>> BEGIN SELECTED TEXT

Derivative of trigonometric functions
When we have trigonometric functions, the derivatives are all related to the trigonometric identities. Let's plot sine, cosine and tangent on the same space:
Both the sine and the tangent change the sign of their respective rates of change when the function is zero. The point where the sine is maximum is also the point where the cosine is zero. The opposite is also true, where the cosine is maximum the sine is zero. The point where the cosine and the sine intercept each other is the angle [math]\displaystyle{ \pi / 4 }[/math] in the unit circle. The point where the tangent and the cosine intercept each other is the angle [math]\displaystyle{ 3 \pi / 4 }[/math].
Sine and cosine are identical functions with the exception that their respective roots differ by an angle of [math]\displaystyle{ \pi / 2 }[/math]. We have that [math]\displaystyle{ \sin(x + \pi / 2) = \cos(x) }[/math] and [math]\displaystyle{ cos(x - \pi / 2) = \sin(x) }[/math]. The fact that both functions can match each other is what we need to prove that cosine is the derivative of sine.
[math]\displaystyle{ \lim_{h \ \to \ 0} \sin(x) = \frac{\sin(x + h) - \sin(x)}{h} }[/math]
There is more than one trigonometric identity that can help here. I'm going to follow the identity that expresses a difference of sines as a product of sines and cosines. The idea is that sine and cosine "disappear" at certain angles, because we end up multiplying by zero or one depending on the angle:
[math]\displaystyle{ = \frac{2 \sin \left(\frac{h}{2}\right) \cos \left(\frac{2x + h}{2}\right)}{h} }[/math] (the limit of the product is the product of the limits)

>> END SELECTED TEXT
>> BEGIN ROWS

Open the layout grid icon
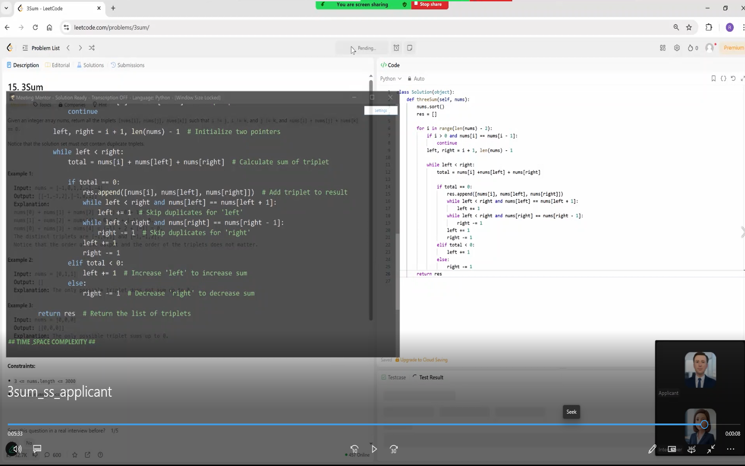click(x=663, y=48)
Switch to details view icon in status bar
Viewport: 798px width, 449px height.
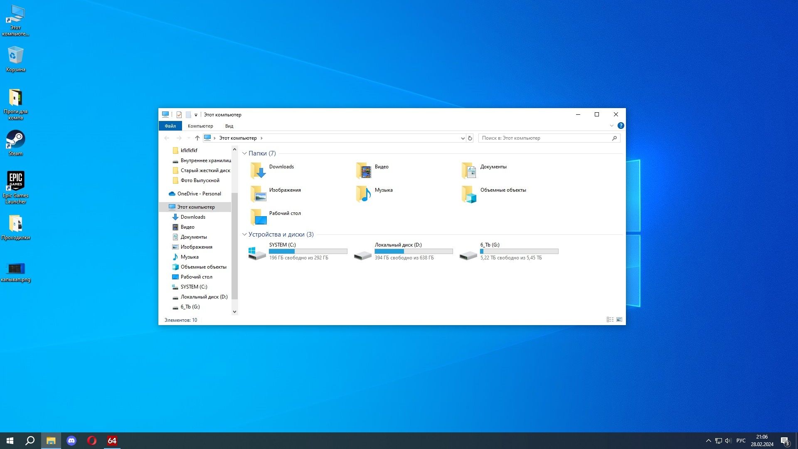pyautogui.click(x=610, y=320)
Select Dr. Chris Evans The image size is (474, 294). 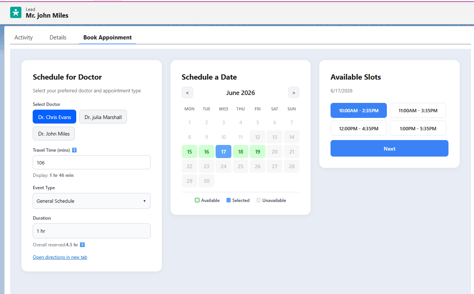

>> END ROWS

GIVEN PROBLEM 1:
Using the passage on derivatives of trigonometric functions, decide whether each statement agrees with it, answering yes or no and quoting the words that settle it: (a) The sine is zero where the cosine reaches its maximum. (b) Sine and cosine are presented as entirely different functions. (c) The writer chooses an identity that turns a difference of sines into a product of sines and cosines.
GIVEN PROBLEM 2:
According to the passage on derivatives of trigonometric functions, what is needed to prove that cosine is the derivative of sine?
The lines have no connection to the passage on derivatives of trigonometric functions.

TASK ANSWER 1:
(a) Yes: "where the cosine is maximum the sine is zero"
(b) No: "Sine and cosine are identical functions"
(c) Yes: "I'm going to follow the identity that expresses a difference of sines as a product of sines and cosines"

TASK ANSWER 2:
The fact that both functions can match each other.